Although Anti-Pest-O is made in Portland, none of the ingredients comes from Maine. Typically the habanero peppers come from a farm in South Carolina and the garlic from California, Whitmore said. Whole Foods stores throughout New England are stocking Anti-Pest-O, as well as Lowe’s stores in Maine.

ABOUT THOSE BEETLES: On a trial at Source’s test garden – OK, this reporter’s flower beds – the Anti-Pest-O, which does smell vaguely and pleasantly of an Italian deli, drove the aphids off echinacea but did nothing to stop the march of the reddish-orange lily beetles up the stalks of five or six tiger lilies.

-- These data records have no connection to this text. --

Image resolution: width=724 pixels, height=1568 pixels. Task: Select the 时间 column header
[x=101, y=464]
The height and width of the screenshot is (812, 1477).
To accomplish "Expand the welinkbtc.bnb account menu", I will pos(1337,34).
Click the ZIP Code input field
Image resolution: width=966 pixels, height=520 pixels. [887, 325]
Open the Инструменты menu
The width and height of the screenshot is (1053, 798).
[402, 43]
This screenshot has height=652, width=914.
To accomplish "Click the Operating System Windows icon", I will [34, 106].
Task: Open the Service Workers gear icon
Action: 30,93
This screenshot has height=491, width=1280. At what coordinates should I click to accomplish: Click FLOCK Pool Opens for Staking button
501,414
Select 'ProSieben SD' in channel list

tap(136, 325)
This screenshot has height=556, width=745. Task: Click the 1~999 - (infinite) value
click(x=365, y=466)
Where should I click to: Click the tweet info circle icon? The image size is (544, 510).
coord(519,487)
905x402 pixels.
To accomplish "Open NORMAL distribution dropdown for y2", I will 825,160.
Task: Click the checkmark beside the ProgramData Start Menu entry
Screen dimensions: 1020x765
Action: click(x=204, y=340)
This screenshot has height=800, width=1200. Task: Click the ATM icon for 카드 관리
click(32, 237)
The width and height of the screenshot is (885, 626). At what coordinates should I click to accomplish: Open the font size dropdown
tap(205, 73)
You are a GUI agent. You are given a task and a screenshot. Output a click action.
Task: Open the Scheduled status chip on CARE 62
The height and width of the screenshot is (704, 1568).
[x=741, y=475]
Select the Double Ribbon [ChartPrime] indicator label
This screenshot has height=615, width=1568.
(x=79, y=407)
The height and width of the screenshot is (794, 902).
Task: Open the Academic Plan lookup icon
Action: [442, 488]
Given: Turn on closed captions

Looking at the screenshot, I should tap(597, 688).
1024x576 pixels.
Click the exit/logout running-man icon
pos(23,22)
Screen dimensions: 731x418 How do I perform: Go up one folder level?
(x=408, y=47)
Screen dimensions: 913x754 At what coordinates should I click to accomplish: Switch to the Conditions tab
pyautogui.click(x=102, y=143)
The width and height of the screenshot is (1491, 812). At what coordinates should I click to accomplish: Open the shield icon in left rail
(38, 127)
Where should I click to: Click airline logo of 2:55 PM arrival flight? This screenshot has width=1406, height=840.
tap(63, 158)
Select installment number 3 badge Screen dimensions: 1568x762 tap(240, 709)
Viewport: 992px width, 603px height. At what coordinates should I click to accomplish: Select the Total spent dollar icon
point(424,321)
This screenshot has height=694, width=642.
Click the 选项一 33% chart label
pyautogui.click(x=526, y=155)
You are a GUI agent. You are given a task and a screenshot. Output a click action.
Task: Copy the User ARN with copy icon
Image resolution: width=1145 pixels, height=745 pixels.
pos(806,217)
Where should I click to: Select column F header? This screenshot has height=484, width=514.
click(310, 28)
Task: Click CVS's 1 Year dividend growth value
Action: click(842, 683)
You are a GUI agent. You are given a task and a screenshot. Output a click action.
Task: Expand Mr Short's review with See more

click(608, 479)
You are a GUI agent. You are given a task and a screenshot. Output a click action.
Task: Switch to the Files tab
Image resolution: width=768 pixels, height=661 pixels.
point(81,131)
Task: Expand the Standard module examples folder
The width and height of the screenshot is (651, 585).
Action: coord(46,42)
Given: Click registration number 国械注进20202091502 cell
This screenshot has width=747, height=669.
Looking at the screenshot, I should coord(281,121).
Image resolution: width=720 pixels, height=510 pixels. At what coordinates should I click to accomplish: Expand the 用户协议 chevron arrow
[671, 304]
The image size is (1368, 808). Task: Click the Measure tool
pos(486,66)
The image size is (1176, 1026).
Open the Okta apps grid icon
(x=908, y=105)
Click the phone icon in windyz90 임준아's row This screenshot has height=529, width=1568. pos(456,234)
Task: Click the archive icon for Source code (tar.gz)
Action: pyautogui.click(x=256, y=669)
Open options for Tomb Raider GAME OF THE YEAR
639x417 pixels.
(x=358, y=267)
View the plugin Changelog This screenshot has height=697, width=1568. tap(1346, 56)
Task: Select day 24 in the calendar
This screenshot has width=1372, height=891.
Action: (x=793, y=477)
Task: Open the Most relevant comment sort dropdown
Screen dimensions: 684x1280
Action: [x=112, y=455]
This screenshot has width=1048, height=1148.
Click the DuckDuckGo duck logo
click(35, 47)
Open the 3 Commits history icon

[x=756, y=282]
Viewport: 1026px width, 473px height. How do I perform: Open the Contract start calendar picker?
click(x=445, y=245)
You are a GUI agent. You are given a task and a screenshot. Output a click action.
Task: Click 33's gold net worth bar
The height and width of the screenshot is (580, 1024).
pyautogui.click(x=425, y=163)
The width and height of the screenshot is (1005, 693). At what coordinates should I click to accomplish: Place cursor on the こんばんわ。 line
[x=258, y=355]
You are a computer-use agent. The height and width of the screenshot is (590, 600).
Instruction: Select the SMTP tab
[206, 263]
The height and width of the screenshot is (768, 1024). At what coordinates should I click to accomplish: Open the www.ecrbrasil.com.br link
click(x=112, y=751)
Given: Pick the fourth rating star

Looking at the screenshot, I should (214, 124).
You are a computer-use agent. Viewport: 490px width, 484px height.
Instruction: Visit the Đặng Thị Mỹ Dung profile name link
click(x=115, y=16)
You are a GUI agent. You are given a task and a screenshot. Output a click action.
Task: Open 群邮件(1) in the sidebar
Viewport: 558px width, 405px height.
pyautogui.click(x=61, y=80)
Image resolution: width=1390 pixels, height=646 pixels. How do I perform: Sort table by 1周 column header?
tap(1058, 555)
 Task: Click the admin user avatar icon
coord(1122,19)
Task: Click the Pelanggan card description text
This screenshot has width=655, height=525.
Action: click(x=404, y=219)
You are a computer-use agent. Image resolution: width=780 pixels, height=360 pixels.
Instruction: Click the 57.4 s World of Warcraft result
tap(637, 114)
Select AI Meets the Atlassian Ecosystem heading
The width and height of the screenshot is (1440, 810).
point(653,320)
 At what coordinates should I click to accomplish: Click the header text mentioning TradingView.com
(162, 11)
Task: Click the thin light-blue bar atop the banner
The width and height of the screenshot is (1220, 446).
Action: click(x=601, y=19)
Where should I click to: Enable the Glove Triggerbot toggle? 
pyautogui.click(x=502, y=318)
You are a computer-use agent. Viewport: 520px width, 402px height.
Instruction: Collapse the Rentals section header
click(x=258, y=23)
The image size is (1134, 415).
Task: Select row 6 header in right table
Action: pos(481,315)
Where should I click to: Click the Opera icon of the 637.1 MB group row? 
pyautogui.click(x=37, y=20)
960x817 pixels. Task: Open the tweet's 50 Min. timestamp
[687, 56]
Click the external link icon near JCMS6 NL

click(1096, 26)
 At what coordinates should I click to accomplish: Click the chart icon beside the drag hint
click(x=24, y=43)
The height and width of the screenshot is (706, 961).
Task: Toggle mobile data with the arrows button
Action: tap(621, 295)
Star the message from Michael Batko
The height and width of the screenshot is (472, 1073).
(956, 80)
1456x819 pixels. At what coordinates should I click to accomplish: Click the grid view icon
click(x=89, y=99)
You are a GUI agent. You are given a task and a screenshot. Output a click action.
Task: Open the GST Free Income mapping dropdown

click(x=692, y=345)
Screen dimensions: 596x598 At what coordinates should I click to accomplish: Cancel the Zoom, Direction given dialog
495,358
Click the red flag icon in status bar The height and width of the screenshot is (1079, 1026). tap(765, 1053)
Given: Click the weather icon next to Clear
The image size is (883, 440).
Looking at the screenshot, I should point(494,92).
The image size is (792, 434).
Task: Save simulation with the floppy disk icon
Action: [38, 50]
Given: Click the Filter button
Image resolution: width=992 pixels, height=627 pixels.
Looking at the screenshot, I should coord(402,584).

White promises that a pressure sprayer would fix that problem. He said he used it on Japanese beetles that were feeding on grapevines. “They just sat there,” he said. But two days later, he said, they were gone.

Testing continues at Source’s test garden, although we reserve the right to resort to our usual methods of picking them off and dropping them in soapy water to drown.